Special Edition Spring 2024: Figurines, retinol and wrinkles
By Rayan Abdulkadir
Recently I walked into a Sephora and was bombarded with a crowd of young girls swooning over Drunk Elephant products and grabbing at retinol creams and anti-aging creams. I was there to buy some lip balm and saw these children pulling at their skin in the brightly lit mirrors that seemed to expose every existing insecurity, convincing themselves that they might be developing wrinkles or crow’s feet, looking at their dark spots with disgust. While I was staring in awe of such a sight, I began to wonder why they were wearing Lululemon and not bedazzled Justice T-shirts like I was at age 11.
I was cringy at their age. Like super cringy. Some of them were wearing full faces of makeup — which isn’t inherently negative — but when I was in middle school, I wore smudged eyeliner and stole tinted lip gloss out of my mom’s makeup bag.
My parents would drop me off at the mall and hand me $10 to buy a soda and some greasy fast food fries. My friends and I would wander around, giggling while passing the Victoria’s Secret that seems to be in every shopping center.
Where did the time go, and why do 12-year-olds now look like they are mini adults? The in-between from adolescence to adulthood has been almost completely eliminated. I have this great fear of aging, and I find myself watching cartoons and collecting figurines as an attempt to hold onto the last bit of childhood.
It seems there’s a clear contrast between myself and these young girls, who are desperate to be old. I am technically classified as a “young adult” who is convinced that she is “just a teenage girl” and “mentally 15.”
My fear of adulthood began creeping in at age 12, around the same age of those girls in Sephora. Many of my peers in college have been experiencing the same thing. My good friend Leena Abdulla ‘24 (Sociology) and I recently had a meaningful conversation surrounding aging. They provided valuable insight into what it means to be resilient when fear of aging is so prevalent.
When I asked Leena how she was dealing with adulthood, she responded, “I think that growing is a beautiful journey. I used to get scared of it, but the older I get I feel like I carry the parts of my youth that matter. I carry my childlike heart, but the wisdom of my adulthood.”
The beloved Maya Angelou once wrote beautifully in her poem “Old Folks Laugh”: “When old folks laugh they free the world. They turn slowly, slyly knowing the best and the worst of remembering.” This poem reminds us that maybe aging is not inherently bad. It’s a privilege to be able to tell the stories of years past and laugh with joy at the beauty of living.
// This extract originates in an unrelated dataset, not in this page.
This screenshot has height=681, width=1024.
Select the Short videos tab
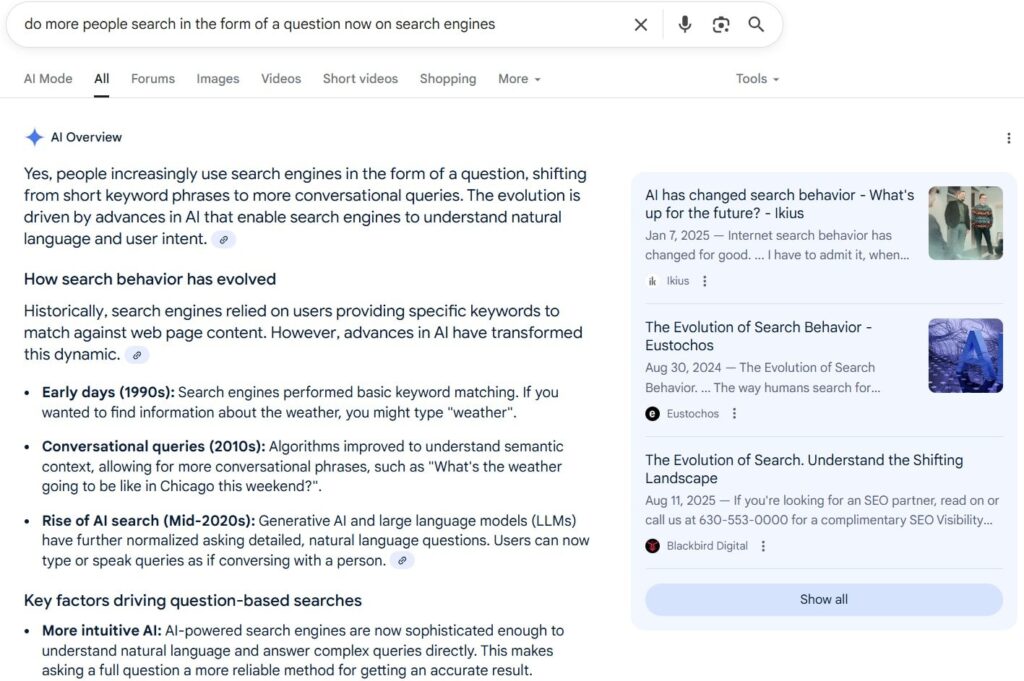click(x=360, y=79)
It is easy to forget that aging is a sign of living: Ewach wrinkle is a year lived, full of memories and experiences; our hands are calloused from holding the ones we love; dark spots are proof of the time we spent in the sun and smile lines are remnants of laughter.
Leena reminds us that our society has constructed aging as bad, saying, “What I do know about aging is that we have set up a society that does not value the elderly. We live in a capitalist society that only values your worth based on what you can produce.” They also pointed out that “women are so afraid of aging because … society has constructed these notions that women do not have value when they cannot reproduce for men, or be of gratification of service to men. We try to be youthful physically, but simultaneously we adultify children.”
We give up on our elderly, and we forget that they exist rather than looking to their wisdom and seeking out their stories.
Leena’s greatest advice is to “be authentic. Everything you do — be authentic, be the realest version of yourself. Don’t worry about aging. Gray hair looks cool.”
You are growing, and your growth will be fueled by experiences and memories, and maybe that means dark spots and gray hairs. Maybe that means being an adult and making adult decisions, but your growth will never be a shame — it will be a privilege.